Evaluating the World Model Implicit in a Generative Model
Keyon Vafa, Justin Y. Chen, Ashesh Rambachan, Jon Kleinberg, Sendhil Mullainathan
TL;DR
The paper asks how to evaluate whether generative sequence models learn coherent world models, framing the problem with deterministic finite automata (DFA) and Myhill-Nerode theory. It shows that typical next-token diagnostics can overstate world-model fidelity and introduces two model-agnostic metrics—sequence compression and sequence distinction—grounded in the DFA boundary to better assess recovery. Through NYC taxi-route data, Othello, and logic puzzles, the authors demonstrate that models can perform exceptionally on traditional metrics while their inferred world models remain incoherent, leading to fragility under detours or task shifts. The work provides a principled evaluation framework and a public benchmark, underscoring the need to generalize beyond DFAs to capture more complex underlying structures in real-world domains.
Abstract
Recent work suggests that large language models may implicitly learn world models. How should we assess this possibility? We formalize this question for the case where the underlying reality is governed by a deterministic finite automaton. This includes problems as diverse as simple logical reasoning, geographic navigation, game-playing, and chemistry. We propose new evaluation metrics for world model recovery inspired by the classic Myhill-Nerode theorem from language theory.

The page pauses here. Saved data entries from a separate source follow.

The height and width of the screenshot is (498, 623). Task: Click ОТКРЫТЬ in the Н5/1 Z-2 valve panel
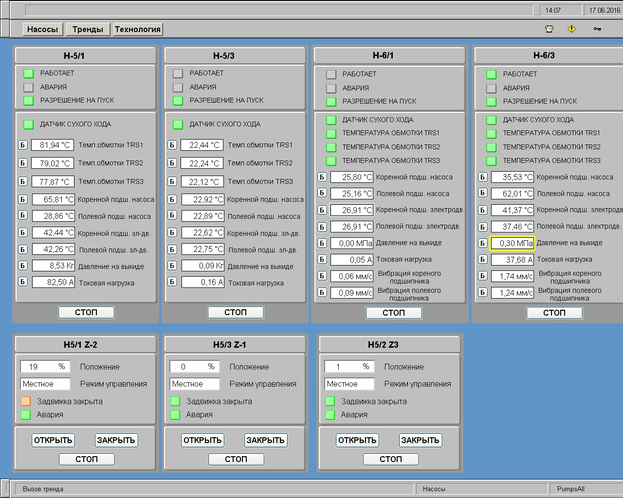52,440
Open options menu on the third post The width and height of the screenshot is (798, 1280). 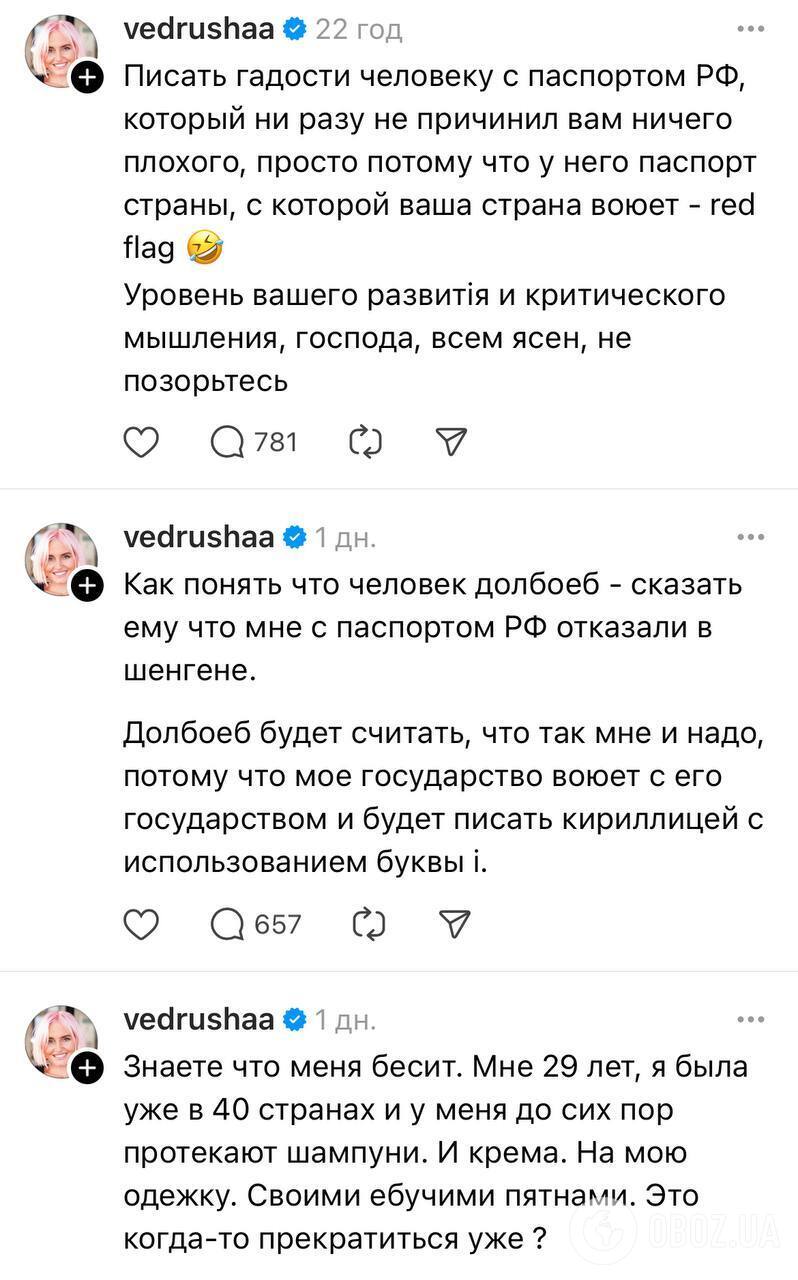[x=751, y=1018]
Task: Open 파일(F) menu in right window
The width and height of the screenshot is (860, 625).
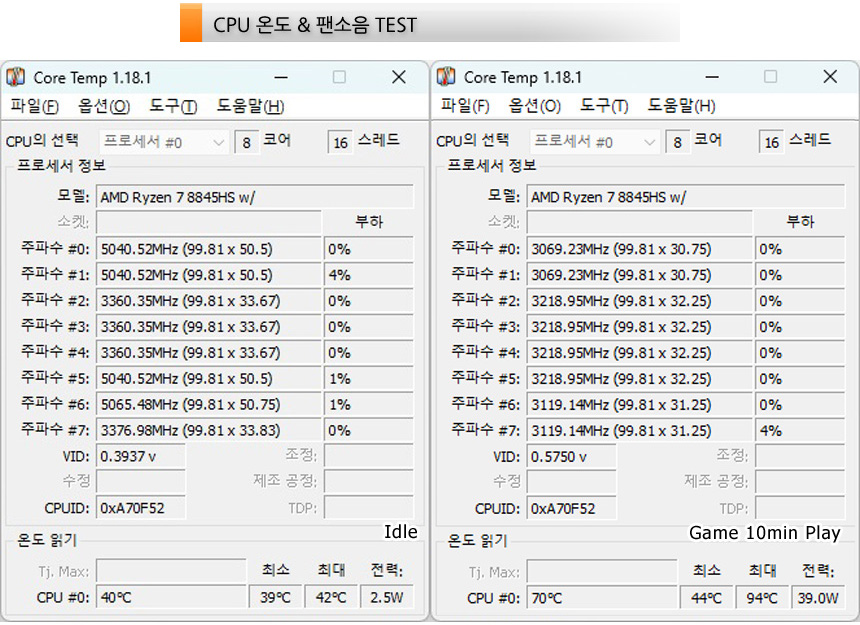Action: 466,106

We illustrate their utility in three domains: game playing, logic puzzles, and navigation. In all domains, the generative models we consider do well on existing diagnostics for assessing world models, but our evaluation metrics reveal their world models to be far less coherent than they appear. Such incoherence creates fragility: using a generative model to solve related but subtly different tasks can lead to failures. Building generative models that meaningfully capture the underlying logic of the domains they model would be immensely valuable; our results suggest new ways to assess how close a given model is to that goal.